Continua il periodo di incertezza relativo alla sicurezza dei dati personali su Android per le applicazioni disponibili nel Play Store. Dopo il problema di sicurezza relativo all’app “Update for Samsung” che prometteva repentini aggiornamenti dei dispositivi, ma che in realtà nascondeva una truffa, un vero e proprio scandalo ha colpito il sistema operativo di Mountain View.

Sono infatti almeno 1300 le applicazioni Android che continuano a raccogliere i dati degli utenti, anche senza la loro autorizzazione, aggirando il sistema di protezione di Google.

Le 1325 applicazioni Android che raccolgono i dari personali

A mettere in risalto questo importante problema è l’International Computer Science Institute (ICSI) che, con una ricerca presentata al PrivacyCon 2019, ha puntato il dito contro il colosso di Mountain View, mettendo in evidenza come moltissime applicazioni disponibili tuttora nel Play Store continuino a raccogliere e salvare i dati personali degli utenti, anche se gli è stata negata l’autorizzazione.

Lo studio ha analizzato 88.000 applicazioni ed esaminato come vengono gestiti i dati personali quando gli utenti negano l’autorizzazione all’accesso, con un risultato tutt’altro che confortante: circa 1800 applicazioni sono di fatto in grado di bypasare la protezione di Android e continuare ad accumulare tantissimi dati personali, per poi inviarli ai propri server.

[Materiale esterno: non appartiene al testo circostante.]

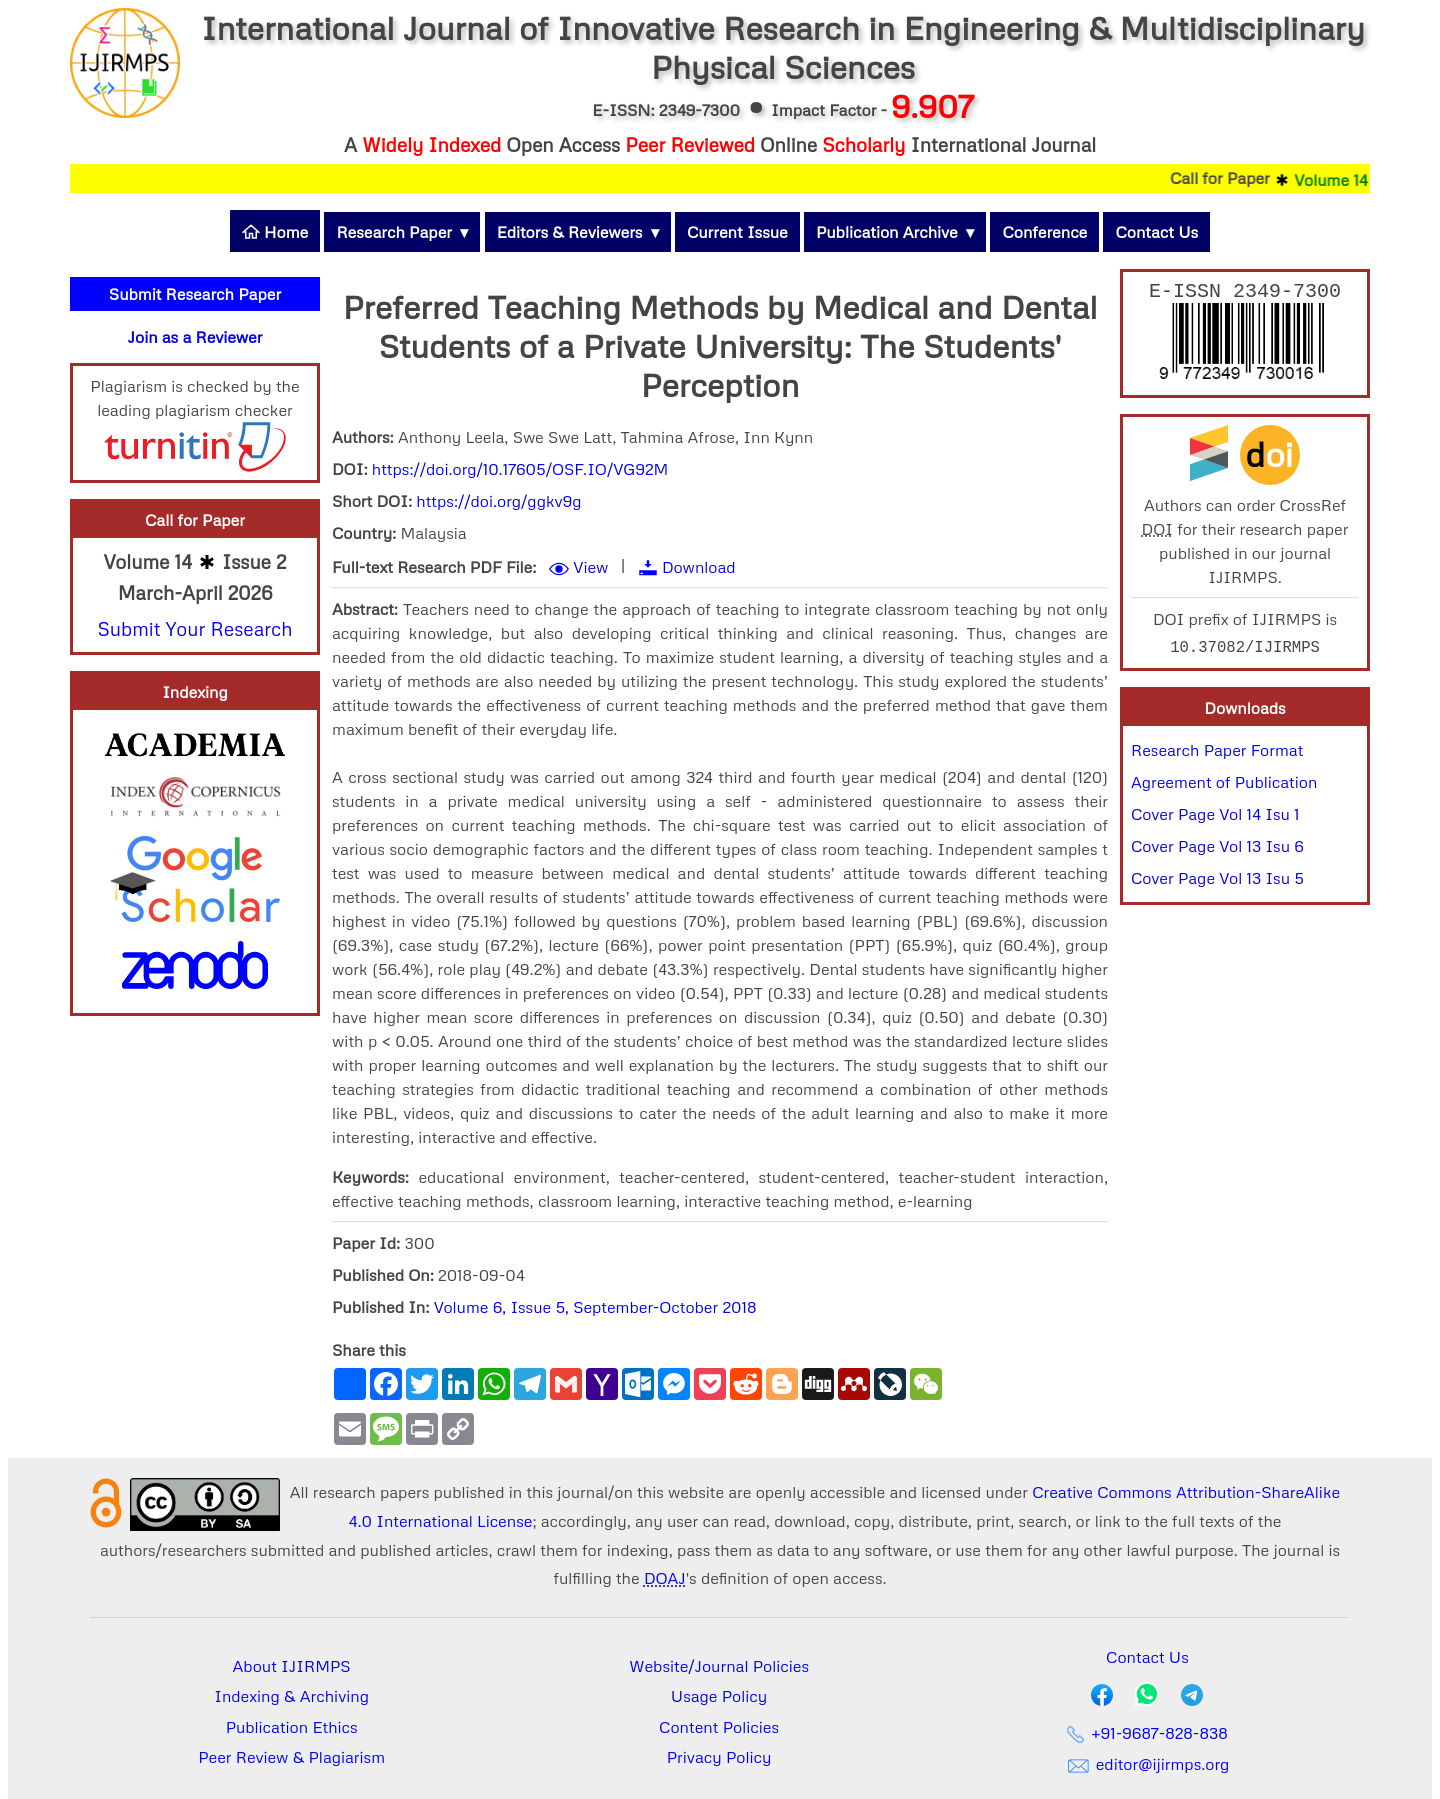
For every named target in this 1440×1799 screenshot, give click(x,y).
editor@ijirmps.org (1147, 1764)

Non è ancora nota la lista completa delle applicazioni incriminate, che sarà resa pubblica in occasione della conferenza Usenix che si terrà ad agosto, quel che è noto però è che queste fantomatiche “app sicure”, in realtà hanno il pieno accesso a tutti i dati relativi alle connessioni WiFi a cui si connettono gli utenti, ai metadati archiviati nelle foto (e quindi alle relative posizioni GPS) e addirittura all’IMEI di ogni dispositivo.

“ In realtà, gli utenti Android hanno pochissimi strumenti e segnali che possono sfruttare per controllare ragionevolmente la propria privacy e adottare decisioni in merito” – ha spiegato Serge Egelman, direttore delle ricerche di sicurezza e privacy dell’ICSI – “Se gli sviluppatori delle applicazioni possono aggirare il sistema di protezione di Google, allora  il fatto che si chieda l’autorizzazione agli utenti perde totalmente senso”.

Ma non finisce qui. Oltre al problema riscontrato su queste applicazioni, almeno 153 app di questa lista (tra cui Samsung Health e Samsung Internet Browser, installate su oltre 500 milioni di dispositivi) sarebbero in grado di sfruttare un’altra applicazione a cui erano state concesse alcune autorizzazioni, e ricavare i dati attraverso il semplice accesso alla memoria interna del dispositivo (un permesso, tra l’altro, essenziale per il funzionamento delle app). In soldoni, in questo modo se ad un’applicazione non è stato concesso alcun permesso, e ad un’applicazione B è stato dato il permesso di memorizzare (ad esempio) i dati di localizzazione, l’applicazione A tramite l’accesso alla memoria interna (essenziale per il funzionamento della maggior parte delle app) potrebbe accedere ai dati dell’applicazione B ed estrarne il contenuto, per poi inviarlo ai propri server.

La risposta di Google

Ma se da Samsung non è giunta alcuna risposta ufficiale, sovente è arrivata la replica di Google che, avvisata assieme alla Federal Trade Commission dall’ICSI lo scorso settembre, ha comunicato ufficialmente che questa problematica sarà risolta con Android Q, il prossimo  aggiornamento di Android in arrivo questo Agosto.

Sarà quindi con il prossimo sistema operativo che gli utenti potranno “dormire sonni tranquilli”, almeno finché non verrà scoperto il prossimo stratagemma. Per tutti quelli che posseggono uno smartphone che non verrà aggiornato ad Android Q, invece, ad oggi Google non ha trovato alcuna soluzione.